'''
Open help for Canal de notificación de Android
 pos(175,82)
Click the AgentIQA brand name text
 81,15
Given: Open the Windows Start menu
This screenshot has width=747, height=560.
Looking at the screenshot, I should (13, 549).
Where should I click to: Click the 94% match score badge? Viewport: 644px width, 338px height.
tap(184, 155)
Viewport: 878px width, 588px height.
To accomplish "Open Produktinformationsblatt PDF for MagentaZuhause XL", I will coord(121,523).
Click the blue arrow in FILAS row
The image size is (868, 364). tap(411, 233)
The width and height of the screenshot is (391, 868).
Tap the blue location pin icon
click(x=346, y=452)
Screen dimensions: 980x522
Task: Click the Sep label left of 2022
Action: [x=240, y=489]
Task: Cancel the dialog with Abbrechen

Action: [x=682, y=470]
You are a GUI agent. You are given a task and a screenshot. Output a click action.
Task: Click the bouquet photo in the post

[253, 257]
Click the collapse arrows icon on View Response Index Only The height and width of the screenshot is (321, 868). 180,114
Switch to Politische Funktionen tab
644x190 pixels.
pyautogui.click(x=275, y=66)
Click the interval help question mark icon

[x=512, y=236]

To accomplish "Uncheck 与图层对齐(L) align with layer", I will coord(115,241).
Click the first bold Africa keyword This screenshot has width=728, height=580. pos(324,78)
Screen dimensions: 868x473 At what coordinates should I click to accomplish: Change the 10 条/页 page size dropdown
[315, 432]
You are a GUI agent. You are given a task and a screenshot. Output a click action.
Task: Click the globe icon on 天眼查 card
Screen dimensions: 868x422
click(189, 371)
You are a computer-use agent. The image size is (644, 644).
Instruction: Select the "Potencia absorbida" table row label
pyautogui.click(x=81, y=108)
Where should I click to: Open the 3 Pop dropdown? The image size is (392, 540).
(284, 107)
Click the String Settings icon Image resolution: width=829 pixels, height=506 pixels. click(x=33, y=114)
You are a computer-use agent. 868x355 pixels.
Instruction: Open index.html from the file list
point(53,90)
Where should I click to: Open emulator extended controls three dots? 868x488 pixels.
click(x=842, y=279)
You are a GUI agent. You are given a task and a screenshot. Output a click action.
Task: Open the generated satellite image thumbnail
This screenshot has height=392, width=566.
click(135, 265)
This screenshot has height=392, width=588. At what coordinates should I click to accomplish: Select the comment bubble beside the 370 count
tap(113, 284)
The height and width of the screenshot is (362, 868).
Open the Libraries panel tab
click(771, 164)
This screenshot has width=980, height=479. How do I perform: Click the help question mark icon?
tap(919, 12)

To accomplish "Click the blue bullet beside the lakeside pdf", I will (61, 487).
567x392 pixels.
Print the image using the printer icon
'''
§ TRY IT: Repeat the material in full. Change nothing.

§ PROBLEM SOLUTION:
Open help for Canal de notificación de Android
 pos(175,82)
Click the AgentIQA brand name text
 81,15
Given: Open the Windows Start menu
This screenshot has width=747, height=560.
Looking at the screenshot, I should (13, 549).
Where should I click to: Click the 94% match score badge? Viewport: 644px width, 338px height.
tap(184, 155)
Viewport: 878px width, 588px height.
To accomplish "Open Produktinformationsblatt PDF for MagentaZuhause XL", I will coord(121,523).
Click the blue arrow in FILAS row
The image size is (868, 364). tap(411, 233)
The width and height of the screenshot is (391, 868).
Tap the blue location pin icon
click(x=346, y=452)
Screen dimensions: 980x522
Task: Click the Sep label left of 2022
Action: [x=240, y=489]
Task: Cancel the dialog with Abbrechen

Action: [x=682, y=470]
You are a GUI agent. You are given a task and a screenshot. Output a click action.
Task: Click the bouquet photo in the post

[253, 257]
Click the collapse arrows icon on View Response Index Only The height and width of the screenshot is (321, 868). 180,114
Switch to Politische Funktionen tab
644x190 pixels.
pyautogui.click(x=275, y=66)
Click the interval help question mark icon

[x=512, y=236]

To accomplish "Uncheck 与图层对齐(L) align with layer", I will coord(115,241).
Click the first bold Africa keyword This screenshot has width=728, height=580. pos(324,78)
Screen dimensions: 868x473 At what coordinates should I click to accomplish: Change the 10 条/页 page size dropdown
[315, 432]
You are a GUI agent. You are given a task and a screenshot. Output a click action.
Task: Click the globe icon on 天眼查 card
Screen dimensions: 868x422
click(189, 371)
You are a computer-use agent. The image size is (644, 644).
Instruction: Select the "Potencia absorbida" table row label
pyautogui.click(x=81, y=108)
Where should I click to: Open the 3 Pop dropdown? The image size is (392, 540).
(284, 107)
Click the String Settings icon Image resolution: width=829 pixels, height=506 pixels. click(x=33, y=114)
You are a computer-use agent. 868x355 pixels.
Instruction: Open index.html from the file list
point(53,90)
Where should I click to: Open emulator extended controls three dots? 868x488 pixels.
click(x=842, y=279)
You are a GUI agent. You are given a task and a screenshot. Output a click action.
Task: Open the generated satellite image thumbnail
This screenshot has height=392, width=566.
click(135, 265)
This screenshot has height=392, width=588. At what coordinates should I click to accomplish: Select the comment bubble beside the 370 count
tap(113, 284)
The height and width of the screenshot is (362, 868).
Open the Libraries panel tab
click(771, 164)
This screenshot has width=980, height=479. How do I perform: Click the help question mark icon?
tap(919, 12)

To accomplish "Click the blue bullet beside the lakeside pdf", I will (61, 487).
567x392 pixels.
Print the image using the printer icon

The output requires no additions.